*** DATASET CONTENT ***

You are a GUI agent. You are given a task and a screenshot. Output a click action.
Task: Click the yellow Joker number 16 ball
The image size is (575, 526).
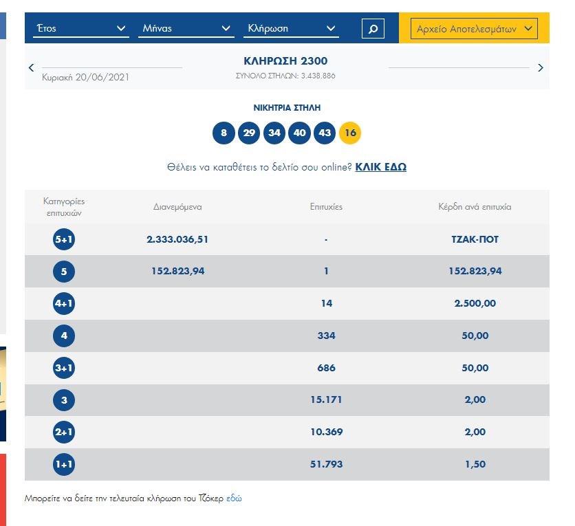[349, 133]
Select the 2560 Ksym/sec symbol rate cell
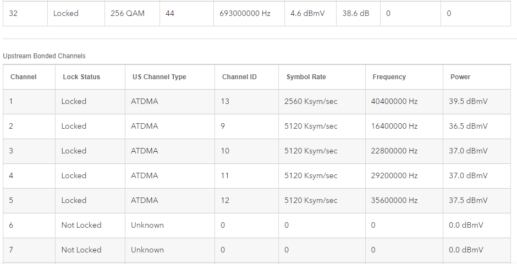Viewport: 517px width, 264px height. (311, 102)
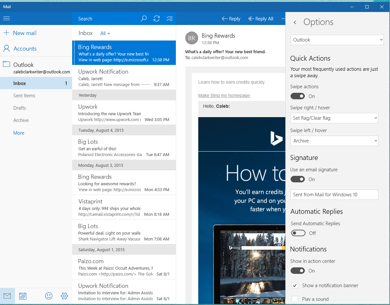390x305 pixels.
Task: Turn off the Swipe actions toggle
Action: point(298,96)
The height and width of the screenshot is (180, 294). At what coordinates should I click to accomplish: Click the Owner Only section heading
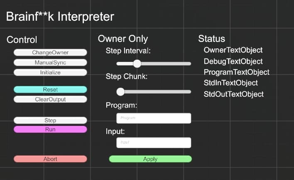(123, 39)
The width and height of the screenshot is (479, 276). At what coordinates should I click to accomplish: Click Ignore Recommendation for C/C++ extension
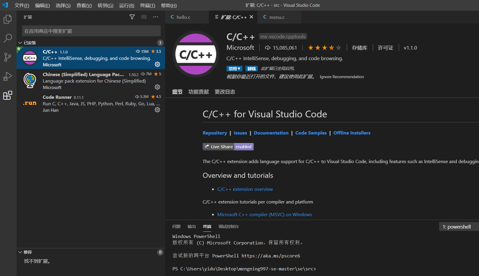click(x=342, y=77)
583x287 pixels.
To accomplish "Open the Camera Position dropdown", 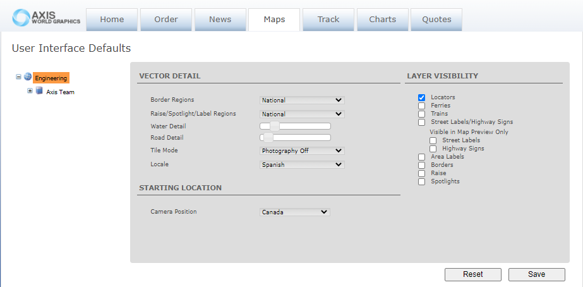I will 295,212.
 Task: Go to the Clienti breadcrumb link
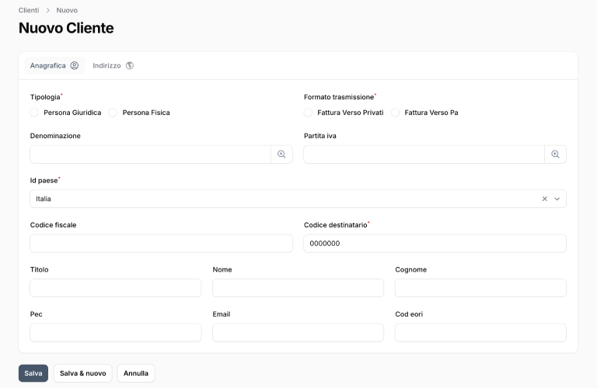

*** End of DATASET CONTENT ***

Using the data above, set down each line from the line with "The height and" to the line with "583x287 pixels." exactly, both ends included, and leave the pictures behind. Nothing else belongs.

The height and width of the screenshot is (180, 294). At what coordinates should I click to accomplish: Click the Owner Only section heading
(123, 39)
The width and height of the screenshot is (479, 276). At what coordinates should I click to accomplish: Click Ignore Recommendation for C/C++ extension
click(x=342, y=77)
583x287 pixels.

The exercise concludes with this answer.